Banks in Europe and Canada are already running their books under FRTB rules. European banks in particular have already begun implementing the FRTB regulation under the European Banking Authority’s Capital Requirements Regulation (CRR2). The U.S. Federal Reserve is expected to provide guidance on the FRTB release some time this year and then open up the draft regulation for public comment. 

Here are five things U.S. banks need to know as they develop a plan to choose an FRTB solution:

  1. The data volume challenge is real. Backtesting alone can require hundreds of thousands of datapoints to create risk scenarios and prove to regulators that your desk falls within regulatory guidelines. As briefly mentioned above, the IMA requires a bank to prove it has the mettle to maintain that status (often trading desk by trading desk). Falling within the “amber” zone of capital requirements under the FRTB Profit and Loss Attribution Test is not ideal since the bank might be doubly penalized. ActiveViam’s FRTB Accelerator facilitates backtesting whether at the desk or trade level as clients can use “What-If” scenarios which allow users to see where a faulty piece of data may lie and rectify any shortfalls to meet the requirement and quell regulatory concern.

  2. A “black box” is the absolute wrong way to go. Apart from reporting the numbers, a bank analyst truly needs to explain to regulators how they arrived at the number they are reporting. A “black box” approach is not what the regulators are after. A software solution that provides a transparent thread from trade inception to capital charge and that demonstrates a clean analysis promotes confidence in both the bank’s senior management and its supervisors. Internal risk departments need to manage this way irrespective of Basel capital rules. 

  3. One size does NOT fit all (jurisdictions). Reporting across jurisdictions and in line with other regions and regional regulators is key to a sane balance sheet. Cross border trading can and will go quickly awry without holding the proper capital across currencies leading to mismatches in risk and putting the bank in jeopardy of not meeting requirements.
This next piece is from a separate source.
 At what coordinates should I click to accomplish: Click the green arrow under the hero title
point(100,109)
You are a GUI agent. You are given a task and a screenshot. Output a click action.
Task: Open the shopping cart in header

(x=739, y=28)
  4. Turn a requirement into an opportunity. While searching for an FRTB solution, best practices dictate that you combine what you need to do with what you have to do anyway. So a “crisis” becomes an opportunity when you choose a flexible solution that allows you to solve for the regulation while meeting internal risk management protocols that need to be performed daily anyway.
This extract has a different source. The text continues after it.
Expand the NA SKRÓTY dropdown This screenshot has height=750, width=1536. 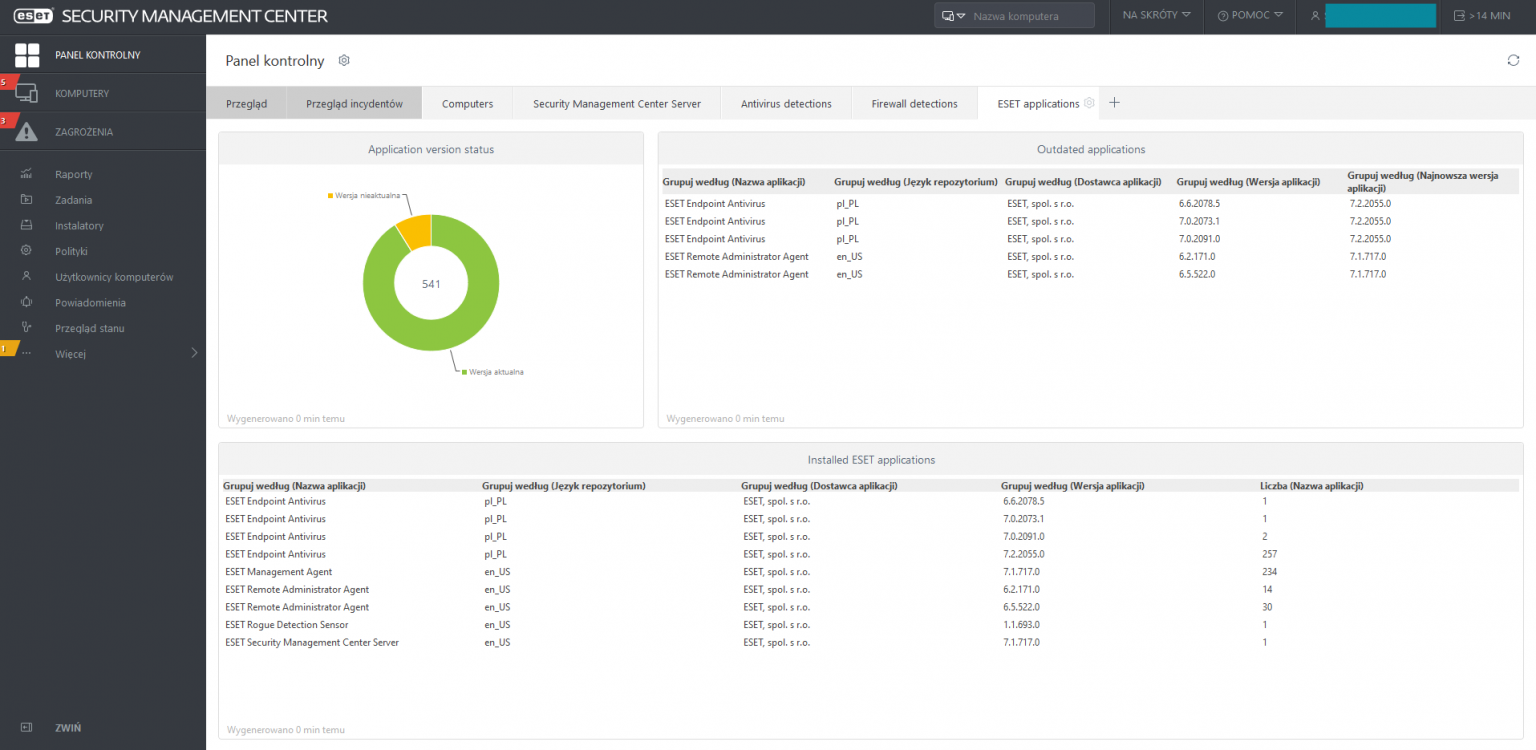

  5. The right solution can increase your revenue rather than cost you. The “ideal” platform that solves all of your problems – the one that you’ve been thinking about for years has arrived, now. It may have looked cost prohibitive a couple of years ago but things have changed.  An agile software platform that quickly consumes your P&L and sensitivities from the risk engine across jurisdictions, geographies and any dimension you choose and performs complex calculations in real-time with results viewable on flexible dashboards with state-of-the-art front-end graphics is already here. Costs have dropped as technology has become more scalable and the goal of meeting complex government regulations while deftly managing your own internal risk is very much achievable.